If the council doesn’t know who the members of an LLC are, for example, there can be no charges of favoritism, Mitchell concluded.

Operating in the dark, even if it offered some protection, wasn’t a good policy, asserted Councilman Tim Spies.

“I have not heard anything and again as far as nationally, statewide, regionally, locally, where the public wants to know less about the people they deal with, less transparency,” he said. “I haven’t heard anybody asking for less transparency in government.”

Spies commented on the “fluidity” of LLCs and their ability to camouflage members.

“We could do business with a group on Thursday and Friday it may be somebody else,” he said.

Cohen also lined up the issue as a simple increase in transparency.

“I feel like when you’re dealing with public money nobody should have anything to hide,” she said.

But Mitchell claimed the ordinance wasn’t about vendors trying to hide and instead framed it as a personal “vendetta” held by members of the council.

“I’m not talking about hiding. This is your vendetta,” she told Cohen. “This isn’t about hiding anything.”

Cohen took issue at the “personal remark” but didn’t respond and asked that discussion remain on topic.

“We are not going to have another session of personal attacks. We are here to discuss a transparency law,” she said. “This type of law has been implemented in other parts of the country.”

According to Mitchell, her remarks were on topic. There is no need for the ordinance, she added, because it doesn’t “serve a transparency purpose if you’re not making [the information] public.”

“It’s a policy that doesn’t make any sense based on an actual need to know,” Mitchell said.

The public would have access to the information, noted Cohen, through outlets like a Freedom of Information Act filing. But Mitchell maintained that the setup was an excessive hassle, especially after the majority of councilmembers agreed that both owners and officers in a company should fall under the disclosure.

“It’s getting bigger and bigger,” said Mitchell.

City Attorney Mark Tilghman pointed out that if the council wanted to include all owners of a company with a 5 percent share or greater that it only made sense to include officers as well.
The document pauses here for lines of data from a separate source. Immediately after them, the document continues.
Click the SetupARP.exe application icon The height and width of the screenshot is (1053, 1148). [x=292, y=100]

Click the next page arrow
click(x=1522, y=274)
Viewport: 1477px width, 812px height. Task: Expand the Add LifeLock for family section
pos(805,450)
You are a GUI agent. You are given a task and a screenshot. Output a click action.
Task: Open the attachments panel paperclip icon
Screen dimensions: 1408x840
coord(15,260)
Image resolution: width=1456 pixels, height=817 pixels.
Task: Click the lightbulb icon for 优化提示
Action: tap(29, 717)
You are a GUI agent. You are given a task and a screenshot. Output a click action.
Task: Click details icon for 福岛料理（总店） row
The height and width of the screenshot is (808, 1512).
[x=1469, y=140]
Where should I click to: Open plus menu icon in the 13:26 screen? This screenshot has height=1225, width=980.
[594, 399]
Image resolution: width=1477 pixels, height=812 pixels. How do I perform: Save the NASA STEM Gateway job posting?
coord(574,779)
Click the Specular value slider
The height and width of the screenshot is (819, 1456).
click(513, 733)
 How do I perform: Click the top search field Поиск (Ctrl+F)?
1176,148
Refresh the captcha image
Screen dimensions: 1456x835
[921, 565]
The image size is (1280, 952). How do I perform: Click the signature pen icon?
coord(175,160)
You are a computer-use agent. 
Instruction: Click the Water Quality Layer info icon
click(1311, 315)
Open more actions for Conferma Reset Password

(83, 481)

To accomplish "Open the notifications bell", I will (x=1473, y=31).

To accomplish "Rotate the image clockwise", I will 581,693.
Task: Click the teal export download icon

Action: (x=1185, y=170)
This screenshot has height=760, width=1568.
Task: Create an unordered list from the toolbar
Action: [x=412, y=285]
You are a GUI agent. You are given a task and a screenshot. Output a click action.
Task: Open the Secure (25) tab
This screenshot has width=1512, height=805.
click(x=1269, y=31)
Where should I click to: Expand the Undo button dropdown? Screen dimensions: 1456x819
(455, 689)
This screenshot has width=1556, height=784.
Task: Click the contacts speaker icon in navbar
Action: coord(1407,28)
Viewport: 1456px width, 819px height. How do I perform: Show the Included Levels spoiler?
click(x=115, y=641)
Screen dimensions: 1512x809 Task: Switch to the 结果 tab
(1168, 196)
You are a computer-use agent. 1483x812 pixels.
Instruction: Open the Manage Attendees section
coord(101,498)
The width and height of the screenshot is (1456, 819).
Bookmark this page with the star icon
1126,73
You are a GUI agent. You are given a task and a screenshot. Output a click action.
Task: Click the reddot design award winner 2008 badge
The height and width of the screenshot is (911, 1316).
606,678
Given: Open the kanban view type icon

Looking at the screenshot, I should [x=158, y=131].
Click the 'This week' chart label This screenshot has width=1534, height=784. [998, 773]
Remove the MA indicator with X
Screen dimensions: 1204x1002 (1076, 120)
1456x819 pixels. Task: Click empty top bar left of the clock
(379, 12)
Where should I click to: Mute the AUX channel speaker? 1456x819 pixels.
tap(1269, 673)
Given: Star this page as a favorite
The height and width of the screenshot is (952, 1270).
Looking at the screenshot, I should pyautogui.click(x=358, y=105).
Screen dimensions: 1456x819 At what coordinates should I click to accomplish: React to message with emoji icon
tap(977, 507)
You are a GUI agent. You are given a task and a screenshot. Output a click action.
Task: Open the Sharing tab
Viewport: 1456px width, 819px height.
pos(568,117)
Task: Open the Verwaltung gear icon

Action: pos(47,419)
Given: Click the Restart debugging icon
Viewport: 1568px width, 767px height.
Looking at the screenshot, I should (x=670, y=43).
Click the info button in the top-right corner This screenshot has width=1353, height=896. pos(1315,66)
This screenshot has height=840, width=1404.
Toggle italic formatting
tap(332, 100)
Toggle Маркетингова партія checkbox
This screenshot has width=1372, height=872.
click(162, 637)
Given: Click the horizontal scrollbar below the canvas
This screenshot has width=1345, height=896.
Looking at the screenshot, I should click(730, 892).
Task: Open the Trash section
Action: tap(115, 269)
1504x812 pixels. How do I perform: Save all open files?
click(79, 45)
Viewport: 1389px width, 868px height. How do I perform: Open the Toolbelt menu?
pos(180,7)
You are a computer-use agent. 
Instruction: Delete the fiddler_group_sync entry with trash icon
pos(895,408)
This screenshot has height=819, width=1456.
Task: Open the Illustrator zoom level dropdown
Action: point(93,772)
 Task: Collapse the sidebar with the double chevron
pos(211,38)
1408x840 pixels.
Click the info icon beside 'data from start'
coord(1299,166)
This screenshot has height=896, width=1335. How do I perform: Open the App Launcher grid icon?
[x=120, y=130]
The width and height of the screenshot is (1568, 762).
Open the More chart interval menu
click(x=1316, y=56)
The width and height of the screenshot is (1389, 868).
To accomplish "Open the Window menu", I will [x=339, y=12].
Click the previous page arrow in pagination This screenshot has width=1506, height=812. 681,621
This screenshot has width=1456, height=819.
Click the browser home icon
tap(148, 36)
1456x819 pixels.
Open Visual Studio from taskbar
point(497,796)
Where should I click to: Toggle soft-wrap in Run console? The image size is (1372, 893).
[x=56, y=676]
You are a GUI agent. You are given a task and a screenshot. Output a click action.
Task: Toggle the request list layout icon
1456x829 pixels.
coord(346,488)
“With a corporation, the officers really do make the decisions … officers are more important than owners,” he said. “Once they are elected officers they are the business until the next board of directors meeting. So you do need the officers.”

That’s debatable, according to Mitchell, who felt that officers won’t necessarily have the final say since owners could have other employees not designated as officers making the final calls.

Shields and Mitchell’s reluctance weren’t enough to discourage the other councilmembers, however, and the ordinance will advance from work sessions to the legislative stage by a vote of 3-2.